Il segretario della Cei Betori critica in Parlamento il progetto di legge sulla libertà religiosa: contrario alle nostre tradizioni

da Roma

I vescovi temono che in nome della libertà religiosa si arrivi ad attribuire effetti civili anche ai matrimoni poligami arrivando a una «omologazione» tra confessioni e religioni tra loro molto diverse che non è «coerente con la Costituzione» e con il «sentimento della popolazione» italiana. È una critica serrata – anche se formulata con «intento costruttivo» nella speranza di arrivare a una «soluzione condivisa» – quella che ieri mattina il segretario della Cei Giuseppe Betori ha sviluppato durante i lavori della Commissione Affari costituzionali nei confronti del progetto di legge sulla libertà religiosa proposto dal deputato ulivista Roberto Zaccaria.
Ecco le critiche punto per punto. Innanzitutto, «l’introduzione del principio di laicità addirittura quale fondamento della legge sulla libertà religiosa», un principio fino ad oggi «estraneo al lessico normativo, che non risulta espressamente sancito né a livello costituzionale né a livello di legislazione ordinaria», in quanto, come si evince dai pronunciamenti della Corte Costituzionale, è il diritto alla libertà religiosa che invece «concorre a strutturare il principio di laicità», e non viceversa.
Hanno poi suscitato le perplessità e le riserve dei vescovi i passaggi della proposta di legge che definiscono per la prima volta il matrimonio delle confessioni acattoliche quale «matrimonio religioso con effetti civili, mentre è sempre stato considerato e disciplinato, più correttamente, quale matrimonio civile celebrato in forma speciale». Rispondendo a una domanda su questo tema, durante il dibattito che è seguito al suo intervento, monsignor Betori ha specificato che «la tradizione giuridica italiana vede una specificità nel matrimonio cattolico, da cui vengono fatti derivare diritti civili. Nel testo della proposta di legge, invece, c’è un capovolgimento esplicito perché viene assunto come paradigma in tutti i matrimoni». «Penso a quelle confessioni – ha aggiunto il numero due della Cei – che prevedono un matrimonio di carattere poligamico. Come poter attribuire tout court un riconoscimento con effetti civili al loro matrimonio?»

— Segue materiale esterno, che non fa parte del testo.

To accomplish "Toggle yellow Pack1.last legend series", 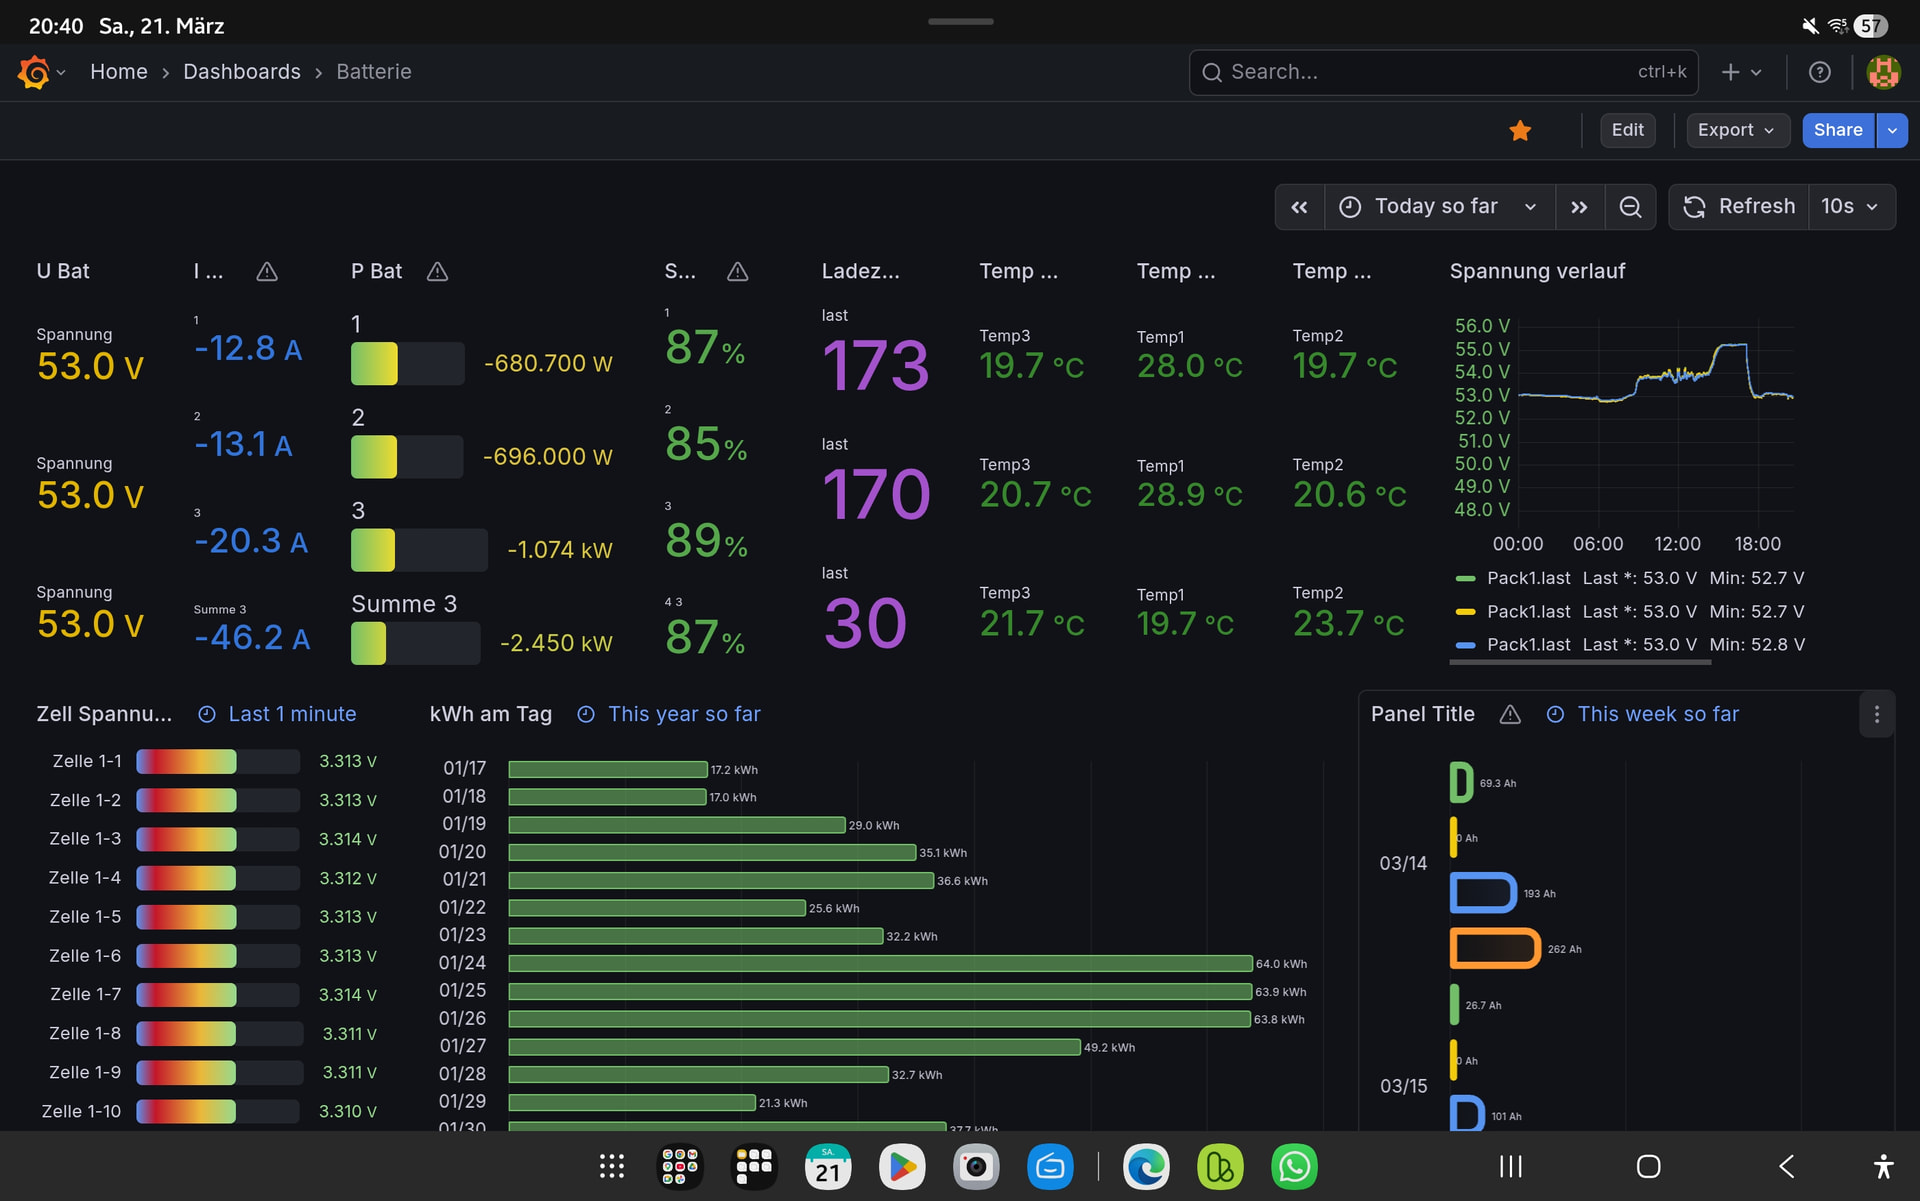I will pyautogui.click(x=1528, y=611).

Betori ha precisato che per la Chiesa cattolica «non è in discussione assicurare il pieno rispetto della libertà religiosa, che è esigenza insopprimibile per l’uomo», anche perché la garanzia di questo diritto «costituisce la condizione per una pacifica convivenza e per una corretta laicità», ma ha pure osservato che le disposizioni previste dalla legge, come ad esempio la creazione di un «registro delle confessioni e della relativa iscrizione, nonché dei “diritti delle confessioni” iscritte in tale registro», introducono «per tutte le confessioni un regime giuridico sostanzialmente analogo a quello bilateralmente previsto per la confessione cattolica dal Concordato e dalle Intese», e talvolta persino «migliorativo». In questo modo «la dichiarata finalità di garantire l’eguale libertà delle confessioni religiose si traduce in una normativa che prevede una sostanziale omologazione tra realtà assai differenziate e comporta una tendenziale riconduzione al diritto comune della disciplina del fenomeno religioso».

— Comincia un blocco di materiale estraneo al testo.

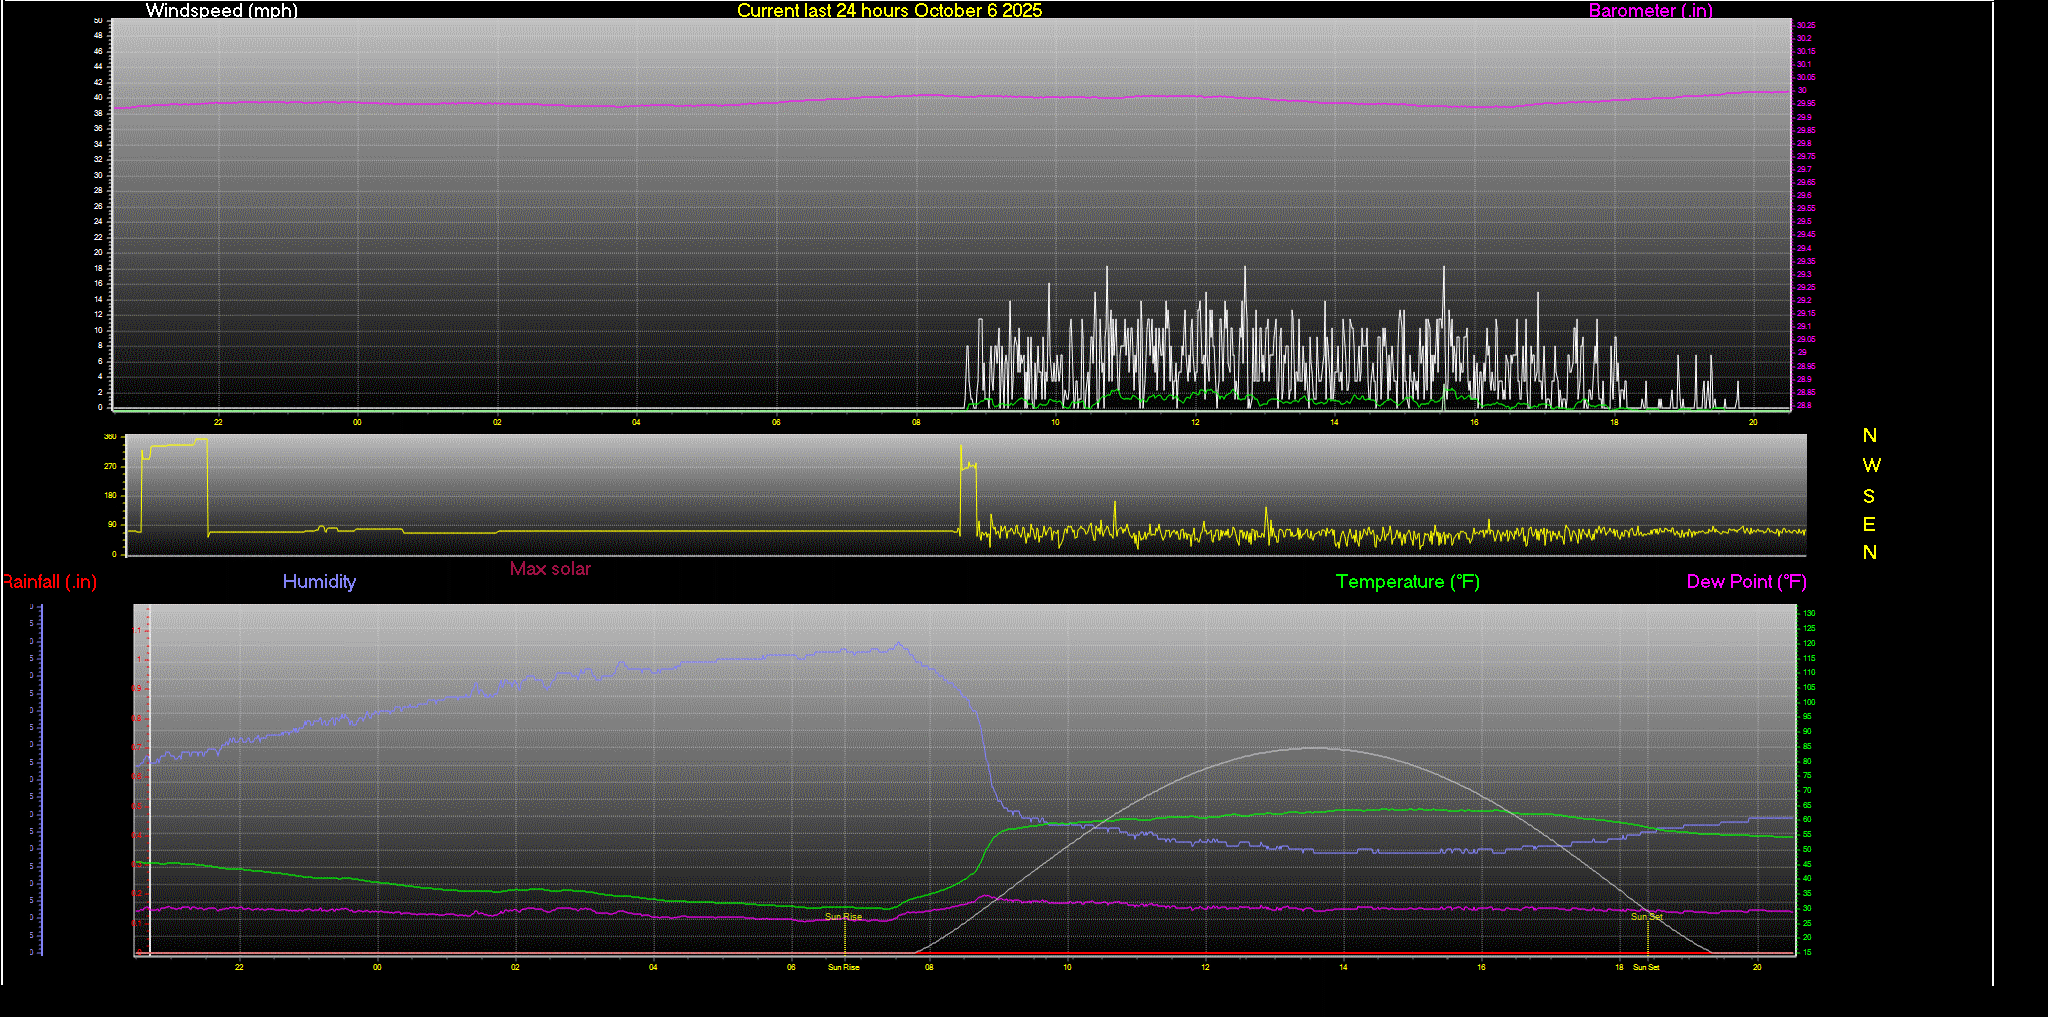Select the Humidity legend label

(319, 582)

Un’omologazione che potrebbe risultare inadeguata «rispetto alle problematiche determinate dalla diffusione di nuovi movimenti religiosi e delle sette, come pure rispetto alle questioni legate al fenomeno della intercultura e della multietnicità».

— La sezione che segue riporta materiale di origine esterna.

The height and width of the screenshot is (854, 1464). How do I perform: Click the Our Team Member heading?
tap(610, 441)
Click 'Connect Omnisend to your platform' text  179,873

Il segretario della Cei ha quindi fatto notare che «l’esigenza di favorire l’integrazione dei nuovi gruppi e quindi la pacifica convivenza non deve tradursi in forme di ingiustificato cedimento di fronte a dottrine o a pratiche che suscitano allarme sociale e che contrastano con principi irrinunciabili della nostra civiltà giuridica».


Oltre a Betori, ieri sono stati invitati a intervenire in Commissione i rappresentanti della Federazione delle chiese evangeliche in Italia (Fcei) e dell’Unione delle comunità ebraiche italiane. Entrambi hanno espresso apprezzamento per l’impostazione della proposta di legge.